» Data entries:
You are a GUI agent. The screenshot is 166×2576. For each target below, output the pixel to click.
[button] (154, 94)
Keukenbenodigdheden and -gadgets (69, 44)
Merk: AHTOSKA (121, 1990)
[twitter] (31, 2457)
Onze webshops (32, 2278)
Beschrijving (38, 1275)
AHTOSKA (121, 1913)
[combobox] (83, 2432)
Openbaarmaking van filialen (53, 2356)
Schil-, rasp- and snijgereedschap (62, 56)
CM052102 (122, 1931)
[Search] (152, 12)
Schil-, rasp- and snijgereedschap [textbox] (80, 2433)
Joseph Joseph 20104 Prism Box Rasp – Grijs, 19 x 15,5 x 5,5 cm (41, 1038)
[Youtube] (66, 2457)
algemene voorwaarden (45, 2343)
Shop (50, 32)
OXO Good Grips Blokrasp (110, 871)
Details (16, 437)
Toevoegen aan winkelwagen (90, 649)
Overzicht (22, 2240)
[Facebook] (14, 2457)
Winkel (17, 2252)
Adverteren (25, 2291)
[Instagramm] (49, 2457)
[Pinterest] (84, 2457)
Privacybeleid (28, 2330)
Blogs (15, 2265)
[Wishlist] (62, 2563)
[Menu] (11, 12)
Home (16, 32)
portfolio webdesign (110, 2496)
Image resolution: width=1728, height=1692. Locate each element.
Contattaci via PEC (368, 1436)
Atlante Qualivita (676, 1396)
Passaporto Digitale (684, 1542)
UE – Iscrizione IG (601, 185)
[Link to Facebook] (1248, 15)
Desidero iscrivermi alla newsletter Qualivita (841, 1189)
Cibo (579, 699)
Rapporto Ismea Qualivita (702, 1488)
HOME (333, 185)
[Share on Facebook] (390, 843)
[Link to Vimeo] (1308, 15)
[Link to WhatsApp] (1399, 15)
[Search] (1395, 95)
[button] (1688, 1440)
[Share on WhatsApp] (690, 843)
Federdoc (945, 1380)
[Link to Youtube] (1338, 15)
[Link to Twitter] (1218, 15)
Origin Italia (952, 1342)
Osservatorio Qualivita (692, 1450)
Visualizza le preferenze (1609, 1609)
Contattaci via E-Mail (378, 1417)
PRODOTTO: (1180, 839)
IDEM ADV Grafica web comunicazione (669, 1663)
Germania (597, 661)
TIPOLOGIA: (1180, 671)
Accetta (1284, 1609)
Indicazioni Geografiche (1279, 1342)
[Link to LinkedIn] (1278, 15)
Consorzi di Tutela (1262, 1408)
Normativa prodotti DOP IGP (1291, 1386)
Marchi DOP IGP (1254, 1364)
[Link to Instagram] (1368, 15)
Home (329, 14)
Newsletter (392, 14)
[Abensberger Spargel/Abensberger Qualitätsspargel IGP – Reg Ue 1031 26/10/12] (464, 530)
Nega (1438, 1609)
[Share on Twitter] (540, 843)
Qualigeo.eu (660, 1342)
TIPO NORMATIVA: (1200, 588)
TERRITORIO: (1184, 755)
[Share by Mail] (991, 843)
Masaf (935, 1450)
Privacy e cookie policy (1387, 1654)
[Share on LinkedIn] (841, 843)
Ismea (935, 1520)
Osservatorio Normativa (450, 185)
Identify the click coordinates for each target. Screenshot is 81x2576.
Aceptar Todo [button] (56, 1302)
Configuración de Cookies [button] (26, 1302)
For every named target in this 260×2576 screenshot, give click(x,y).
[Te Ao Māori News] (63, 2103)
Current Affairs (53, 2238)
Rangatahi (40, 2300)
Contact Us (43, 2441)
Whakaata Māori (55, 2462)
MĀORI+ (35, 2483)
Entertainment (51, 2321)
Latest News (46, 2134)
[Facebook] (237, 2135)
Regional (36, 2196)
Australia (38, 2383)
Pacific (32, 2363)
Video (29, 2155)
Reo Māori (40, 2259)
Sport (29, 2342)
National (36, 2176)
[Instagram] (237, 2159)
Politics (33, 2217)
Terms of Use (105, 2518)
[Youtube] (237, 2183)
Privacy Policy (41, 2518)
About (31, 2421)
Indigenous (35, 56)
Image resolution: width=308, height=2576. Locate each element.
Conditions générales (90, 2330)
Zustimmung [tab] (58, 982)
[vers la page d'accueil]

» Exercise:
Beginning with the line that holds "TIPO NORMATIVA: (1200, 588)", copy the entries exactly to their last line, and leave out every earlier line.

» Response to this exercise:
TIPO NORMATIVA: (1200, 588)
TERRITORIO: (1184, 755)
[Share by Mail] (991, 843)
Masaf (935, 1450)
Privacy e cookie policy (1387, 1654)
[Share on LinkedIn] (841, 843)
Ismea (935, 1520)
Osservatorio Normativa (450, 185)
Identify the click coordinates for each target. Screenshot is 81x2576.
Aceptar Todo [button] (56, 1302)
Configuración de Cookies [button] (26, 1302)
For every named target in this 260×2576 screenshot, give click(x,y).
[Te Ao Māori News] (63, 2103)
Current Affairs (53, 2238)
Rangatahi (40, 2300)
Contact Us (43, 2441)
Whakaata Māori (55, 2462)
MĀORI+ (35, 2483)
Entertainment (51, 2321)
Latest News (46, 2134)
[Facebook] (237, 2135)
Regional (36, 2196)
Australia (38, 2383)
Pacific (32, 2363)
Video (29, 2155)
Reo Māori (40, 2259)
Sport (29, 2342)
National (36, 2176)
[Instagram] (237, 2159)
Politics (33, 2217)
Terms of Use (105, 2518)
[Youtube] (237, 2183)
Privacy Policy (41, 2518)
About (31, 2421)
Indigenous (35, 56)
Image resolution: width=308, height=2576. Locate each element.
Conditions générales (90, 2330)
Zustimmung [tab] (58, 982)
[vers la page d'accueil]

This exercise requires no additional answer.